Segment Start: Given passage

Heather M. Burns is in an attorney with Upton & Hatfield, LLP. Heather may be reached by phone at (603) 716-9777.
ENDNOTES
[1] State law applies to employers with six or more employees; federal law applies to employers with 15 or more employees.
2 The filing under federal law may be made so long as the employee was employed by an employer employing 15 or more employees.
3 After a probable cause finding is issued, an employer may remove the charge to the superior court for trial. RSA 354-A:21-a, I.
4 If the employee files her suit in a state superior court and also alleges a violation of the federal statute, Title VII, then the employer may remove the suit to the U.S. District Court for the District of New Hampshire.
5 For an employee to have a claim under Title VII, she has to have worked for an employer who has employed more than 15 employees for 20 or more calendar weeks in the current or preceding calendar year. (42 U.S.C. §2000e-3(b)).

Segment End: Given passage
Segment Start: Supplied records

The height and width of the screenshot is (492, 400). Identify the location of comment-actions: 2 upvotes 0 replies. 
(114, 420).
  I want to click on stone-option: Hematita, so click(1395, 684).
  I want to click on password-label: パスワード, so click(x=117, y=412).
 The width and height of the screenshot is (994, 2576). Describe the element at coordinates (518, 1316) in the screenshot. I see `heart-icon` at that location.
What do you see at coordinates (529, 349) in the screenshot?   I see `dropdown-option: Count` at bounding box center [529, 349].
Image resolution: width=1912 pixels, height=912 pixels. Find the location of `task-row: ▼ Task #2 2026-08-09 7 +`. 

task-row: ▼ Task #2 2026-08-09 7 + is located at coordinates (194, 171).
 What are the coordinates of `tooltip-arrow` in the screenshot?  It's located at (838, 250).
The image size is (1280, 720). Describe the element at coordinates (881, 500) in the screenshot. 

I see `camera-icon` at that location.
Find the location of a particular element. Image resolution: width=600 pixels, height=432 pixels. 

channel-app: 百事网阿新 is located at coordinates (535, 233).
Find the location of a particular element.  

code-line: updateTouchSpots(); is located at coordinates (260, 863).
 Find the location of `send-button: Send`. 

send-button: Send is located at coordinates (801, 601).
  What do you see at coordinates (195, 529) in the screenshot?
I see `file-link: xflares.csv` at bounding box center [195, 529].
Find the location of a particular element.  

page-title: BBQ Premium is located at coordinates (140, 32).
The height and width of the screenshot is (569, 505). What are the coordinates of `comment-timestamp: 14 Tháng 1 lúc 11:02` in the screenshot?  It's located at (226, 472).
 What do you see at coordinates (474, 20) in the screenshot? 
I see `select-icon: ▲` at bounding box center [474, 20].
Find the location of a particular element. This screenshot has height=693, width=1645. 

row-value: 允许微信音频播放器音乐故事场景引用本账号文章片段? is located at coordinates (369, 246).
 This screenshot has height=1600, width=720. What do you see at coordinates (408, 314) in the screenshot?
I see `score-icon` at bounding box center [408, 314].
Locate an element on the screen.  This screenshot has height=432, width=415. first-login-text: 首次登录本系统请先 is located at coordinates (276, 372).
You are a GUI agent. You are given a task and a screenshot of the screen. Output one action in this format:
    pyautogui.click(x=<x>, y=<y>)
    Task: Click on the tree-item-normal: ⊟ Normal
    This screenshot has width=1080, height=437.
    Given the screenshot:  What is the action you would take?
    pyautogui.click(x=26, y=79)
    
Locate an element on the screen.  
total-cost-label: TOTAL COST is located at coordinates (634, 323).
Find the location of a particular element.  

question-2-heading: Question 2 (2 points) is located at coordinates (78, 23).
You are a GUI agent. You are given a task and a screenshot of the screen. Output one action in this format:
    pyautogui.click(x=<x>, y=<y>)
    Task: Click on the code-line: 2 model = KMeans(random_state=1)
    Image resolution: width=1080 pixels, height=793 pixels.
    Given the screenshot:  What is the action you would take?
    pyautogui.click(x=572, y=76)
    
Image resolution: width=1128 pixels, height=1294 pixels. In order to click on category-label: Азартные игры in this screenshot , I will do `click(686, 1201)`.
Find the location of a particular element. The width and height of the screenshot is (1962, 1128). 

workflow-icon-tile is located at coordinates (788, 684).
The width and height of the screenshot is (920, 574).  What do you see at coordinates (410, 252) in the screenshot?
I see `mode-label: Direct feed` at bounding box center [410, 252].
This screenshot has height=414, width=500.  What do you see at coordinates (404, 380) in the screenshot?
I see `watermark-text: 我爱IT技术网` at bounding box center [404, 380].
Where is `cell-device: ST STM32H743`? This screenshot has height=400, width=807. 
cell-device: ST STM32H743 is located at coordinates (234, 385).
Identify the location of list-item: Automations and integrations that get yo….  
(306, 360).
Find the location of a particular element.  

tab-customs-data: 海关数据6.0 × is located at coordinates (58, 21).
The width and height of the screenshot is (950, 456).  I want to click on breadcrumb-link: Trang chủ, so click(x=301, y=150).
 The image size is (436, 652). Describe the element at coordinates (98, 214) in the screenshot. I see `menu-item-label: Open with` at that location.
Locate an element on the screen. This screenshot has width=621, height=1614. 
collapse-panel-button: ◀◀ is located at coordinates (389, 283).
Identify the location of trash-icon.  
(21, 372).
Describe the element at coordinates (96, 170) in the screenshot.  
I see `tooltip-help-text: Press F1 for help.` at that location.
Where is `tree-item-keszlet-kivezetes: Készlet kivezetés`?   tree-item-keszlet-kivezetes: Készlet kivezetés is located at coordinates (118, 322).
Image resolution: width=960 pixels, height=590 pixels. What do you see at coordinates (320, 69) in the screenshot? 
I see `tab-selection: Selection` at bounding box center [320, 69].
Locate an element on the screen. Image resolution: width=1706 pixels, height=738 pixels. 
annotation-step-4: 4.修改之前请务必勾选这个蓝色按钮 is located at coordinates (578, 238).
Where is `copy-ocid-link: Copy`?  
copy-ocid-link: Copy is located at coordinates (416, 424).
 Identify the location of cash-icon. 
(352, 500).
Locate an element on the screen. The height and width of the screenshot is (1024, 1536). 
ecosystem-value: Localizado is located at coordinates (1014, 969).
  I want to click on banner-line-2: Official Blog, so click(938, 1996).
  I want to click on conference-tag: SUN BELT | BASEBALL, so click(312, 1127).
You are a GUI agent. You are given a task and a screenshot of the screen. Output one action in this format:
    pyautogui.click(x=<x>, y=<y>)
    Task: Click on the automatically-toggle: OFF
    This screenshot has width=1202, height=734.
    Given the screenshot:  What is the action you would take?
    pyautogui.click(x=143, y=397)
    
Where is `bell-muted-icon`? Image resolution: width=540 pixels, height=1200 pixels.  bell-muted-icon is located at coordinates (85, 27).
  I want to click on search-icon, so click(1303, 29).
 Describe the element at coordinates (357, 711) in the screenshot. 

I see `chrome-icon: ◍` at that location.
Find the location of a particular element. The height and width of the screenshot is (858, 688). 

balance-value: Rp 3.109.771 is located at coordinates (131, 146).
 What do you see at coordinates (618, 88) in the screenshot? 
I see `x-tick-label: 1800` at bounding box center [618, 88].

Segment End: Supplied records

### Tasks to perform
1. According to the endnotes, what may an employer do after a probable cause finding is issued?
2. Reproduce everything in the endnotes from "4 If the employee" down to "of New Hampshire.".
3. Based on the endnotes, explain when an employer may move an employee's suit from a state superior court to the U.S. District Court for the District of New Hampshire.

### Numbered answers
1. The employer may remove the charge to the superior court for trial.

2.
4 If the employee files her suit in a state superior court and also alleges a violation of the federal statute, Title VII, then the employer may remove the suit to the U.S. District Court for the District of New Hampshire.

3. The employer may do so when the employee files the suit in a state superior court and also alleges a violation of the federal statute, Title VII.